Landtagswahlrecht zur Diskussion gestellt

Das Wahlrecht ist einer der Schlüssel für eine gute politische Vertretung. Wie sieht ein bürgerfreundlicheres Wahlrecht aus?
Hinweis: Dies ist ein Partner-Artikel und spiegelt nicht notwendigerweise die Meinung der SALTO-Redaktion wider.

Der nächste Abend der POLITiS-Gespräche „Baustelle Demokratie – Chance Bürgerbeteiligung“ geht am Donnerstag, 26.3., in der Brixner Cusanus Akademie auf diese Fragen ein.

Das geltende Wahlgesetz war von der SVP-Mehrheit im Jänner 2013 novelliert worden. Trotz einiger positiver Neuerungen greift es insgesamt zu kurz. Es hat die Briefwahl für Heimatferne eingeführt, eine Geschlechterquote von 2/3 geschaffen, die Landesregierung auf 9 Mitglieder begrenzt (Blockwahl) und die Wahlkampfkosten pro Kandidat auf 40.000 Euro begrenzt. Weitergehende Reformen waren vor zwei Jahren nicht drin.

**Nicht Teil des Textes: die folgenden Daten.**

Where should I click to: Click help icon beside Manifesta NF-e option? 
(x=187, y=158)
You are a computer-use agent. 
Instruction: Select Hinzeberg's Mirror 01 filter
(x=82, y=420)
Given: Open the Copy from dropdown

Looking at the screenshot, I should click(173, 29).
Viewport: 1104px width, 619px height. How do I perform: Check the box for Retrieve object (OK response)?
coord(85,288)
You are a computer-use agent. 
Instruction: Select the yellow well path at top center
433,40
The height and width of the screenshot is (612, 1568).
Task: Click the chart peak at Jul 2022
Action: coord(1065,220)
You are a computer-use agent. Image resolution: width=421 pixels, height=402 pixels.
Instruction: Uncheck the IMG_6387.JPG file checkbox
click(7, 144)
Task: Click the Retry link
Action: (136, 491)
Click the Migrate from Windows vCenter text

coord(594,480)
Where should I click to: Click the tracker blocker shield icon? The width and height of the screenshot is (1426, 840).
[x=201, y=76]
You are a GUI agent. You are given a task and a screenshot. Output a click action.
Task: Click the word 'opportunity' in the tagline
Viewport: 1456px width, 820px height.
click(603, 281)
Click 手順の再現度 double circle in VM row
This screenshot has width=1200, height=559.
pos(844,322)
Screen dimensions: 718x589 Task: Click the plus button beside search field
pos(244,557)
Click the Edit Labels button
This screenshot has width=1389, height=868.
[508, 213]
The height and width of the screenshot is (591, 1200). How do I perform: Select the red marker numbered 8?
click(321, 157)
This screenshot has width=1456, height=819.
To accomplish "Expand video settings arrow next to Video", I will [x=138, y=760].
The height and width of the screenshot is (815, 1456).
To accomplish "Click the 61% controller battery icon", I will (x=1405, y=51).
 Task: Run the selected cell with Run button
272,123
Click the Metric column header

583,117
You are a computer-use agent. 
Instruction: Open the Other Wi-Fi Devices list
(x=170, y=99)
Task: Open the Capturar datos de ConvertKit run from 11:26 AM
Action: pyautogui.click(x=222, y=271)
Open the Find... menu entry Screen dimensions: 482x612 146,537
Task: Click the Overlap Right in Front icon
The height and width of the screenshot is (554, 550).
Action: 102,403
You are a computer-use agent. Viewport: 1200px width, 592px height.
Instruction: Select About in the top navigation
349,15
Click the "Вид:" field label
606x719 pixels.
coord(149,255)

Eine weitergehende Innovation wäre etwa das Panaschieren und Kumulieren, das den Wählern weit mehr Freiheit für eine personalisierte Verteilung der Vorzugsstimmen über mehrere Listen gäbe. Zahlreiche Schweizer Kantone, einige deutsche Bundesländer und viele deutsche Kommunen erlauben das Panaschieren schon seit Jahrzehnten, Hessen seit 2001. Und die Mehrheit der Wähler nutzt diese Möglichkeit, listenübergreifend Kandidaten wählen zu können. Damit können die Wählerinnen die persönliche Zusammensetzung des Landtags viel stärker beeinflussen.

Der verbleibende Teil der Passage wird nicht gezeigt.